フードバンクの周辺2014① 一杯のラーメン

このラーメンを食べさせました。
このラーメンを食べさせました。

 大分出身の月満さん(男性23歳)は、小さいころに父親を亡くし母子家庭で苦しい経済事情の中で未成年の期間を過ごしていました。二人の姉は、中学卒業して経済事情から進学しないで働くことになり、末っ子の月満さんはバイトをしながら夜間の高校に通い高卒の資格を取ることができました。
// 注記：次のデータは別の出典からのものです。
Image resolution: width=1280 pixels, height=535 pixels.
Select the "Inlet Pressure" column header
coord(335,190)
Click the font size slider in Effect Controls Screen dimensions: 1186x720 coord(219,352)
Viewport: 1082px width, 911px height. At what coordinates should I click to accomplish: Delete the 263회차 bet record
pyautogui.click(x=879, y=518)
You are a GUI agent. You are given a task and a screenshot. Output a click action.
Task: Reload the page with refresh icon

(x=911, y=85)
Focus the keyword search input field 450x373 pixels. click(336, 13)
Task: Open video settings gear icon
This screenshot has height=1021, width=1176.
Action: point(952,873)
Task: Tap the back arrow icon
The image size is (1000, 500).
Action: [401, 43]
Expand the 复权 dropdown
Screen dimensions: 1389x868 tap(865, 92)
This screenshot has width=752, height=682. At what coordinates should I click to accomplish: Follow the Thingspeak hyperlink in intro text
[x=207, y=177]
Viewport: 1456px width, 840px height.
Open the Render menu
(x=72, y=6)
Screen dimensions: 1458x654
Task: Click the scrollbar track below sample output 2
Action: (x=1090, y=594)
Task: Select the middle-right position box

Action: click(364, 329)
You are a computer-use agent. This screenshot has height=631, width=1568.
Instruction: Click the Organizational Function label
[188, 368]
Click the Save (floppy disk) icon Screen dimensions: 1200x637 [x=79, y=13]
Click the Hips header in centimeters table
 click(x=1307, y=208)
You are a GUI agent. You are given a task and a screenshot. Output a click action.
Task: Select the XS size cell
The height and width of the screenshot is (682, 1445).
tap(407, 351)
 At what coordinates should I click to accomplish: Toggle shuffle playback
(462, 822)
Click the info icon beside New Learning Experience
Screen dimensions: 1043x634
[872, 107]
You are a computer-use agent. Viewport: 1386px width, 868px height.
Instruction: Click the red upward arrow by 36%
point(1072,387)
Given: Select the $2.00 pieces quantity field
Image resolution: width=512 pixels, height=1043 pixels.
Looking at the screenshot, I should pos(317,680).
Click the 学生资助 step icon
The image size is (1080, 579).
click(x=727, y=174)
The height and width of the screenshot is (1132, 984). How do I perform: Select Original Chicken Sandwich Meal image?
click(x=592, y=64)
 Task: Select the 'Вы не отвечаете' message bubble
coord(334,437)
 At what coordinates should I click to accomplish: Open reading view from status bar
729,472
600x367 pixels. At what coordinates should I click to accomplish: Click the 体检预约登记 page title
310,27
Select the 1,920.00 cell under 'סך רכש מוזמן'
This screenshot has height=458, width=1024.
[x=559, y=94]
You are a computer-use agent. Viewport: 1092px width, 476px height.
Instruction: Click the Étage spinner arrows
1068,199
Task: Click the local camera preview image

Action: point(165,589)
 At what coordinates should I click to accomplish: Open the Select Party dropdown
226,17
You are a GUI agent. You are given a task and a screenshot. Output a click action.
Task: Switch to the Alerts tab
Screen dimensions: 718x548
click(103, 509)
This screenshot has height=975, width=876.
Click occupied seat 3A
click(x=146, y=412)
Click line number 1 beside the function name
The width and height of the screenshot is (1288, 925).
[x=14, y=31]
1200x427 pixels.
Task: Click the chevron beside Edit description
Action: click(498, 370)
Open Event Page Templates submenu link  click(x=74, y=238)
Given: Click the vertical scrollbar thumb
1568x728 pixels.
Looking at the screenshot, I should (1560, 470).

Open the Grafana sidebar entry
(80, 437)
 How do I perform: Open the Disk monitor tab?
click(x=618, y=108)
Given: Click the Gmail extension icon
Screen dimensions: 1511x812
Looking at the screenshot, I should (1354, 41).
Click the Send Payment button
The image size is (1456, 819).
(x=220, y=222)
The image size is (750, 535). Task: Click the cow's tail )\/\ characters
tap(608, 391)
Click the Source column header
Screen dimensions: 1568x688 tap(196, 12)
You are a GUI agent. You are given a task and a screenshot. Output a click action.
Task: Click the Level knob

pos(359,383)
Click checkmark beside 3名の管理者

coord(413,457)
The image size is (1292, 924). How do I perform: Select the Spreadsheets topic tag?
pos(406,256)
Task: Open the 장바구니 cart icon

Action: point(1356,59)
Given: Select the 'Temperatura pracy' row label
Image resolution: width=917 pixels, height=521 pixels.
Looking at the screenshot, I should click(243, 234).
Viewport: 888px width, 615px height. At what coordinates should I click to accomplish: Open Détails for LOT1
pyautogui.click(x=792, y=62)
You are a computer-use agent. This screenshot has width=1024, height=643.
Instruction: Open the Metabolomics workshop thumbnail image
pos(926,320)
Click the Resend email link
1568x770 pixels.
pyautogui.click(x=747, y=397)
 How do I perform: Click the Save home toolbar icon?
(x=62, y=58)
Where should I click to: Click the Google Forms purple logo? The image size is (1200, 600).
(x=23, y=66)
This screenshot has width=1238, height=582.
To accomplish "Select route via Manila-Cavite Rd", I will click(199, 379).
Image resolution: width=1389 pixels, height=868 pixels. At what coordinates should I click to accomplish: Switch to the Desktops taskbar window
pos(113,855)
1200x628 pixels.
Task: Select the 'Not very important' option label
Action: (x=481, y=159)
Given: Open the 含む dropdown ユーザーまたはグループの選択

 高校を卒業してまもなく、月満さんにとって衝撃的な事が起こります。ある朝母親が黙って失踪してしまったのです。なぜ母親が失踪したのかは、理由はいまだにわかりません。警察にも失踪届けを出したようですが、失踪して2年が経過した今も母親の所在はつかめていません。

 

 現在、若者の4割近くが派遣社員で働いていますが、彼もその中に入っています。仕事のある場所を転々と移動して生活する以外に選択肢は無かったと言っています。違う道も選択することができたかもしれませんが、孤立している彼に大人は誰も彼にアドバイスをされる事も無く、彼の限られた人生経験の中で選択するしかなかったのでしょう。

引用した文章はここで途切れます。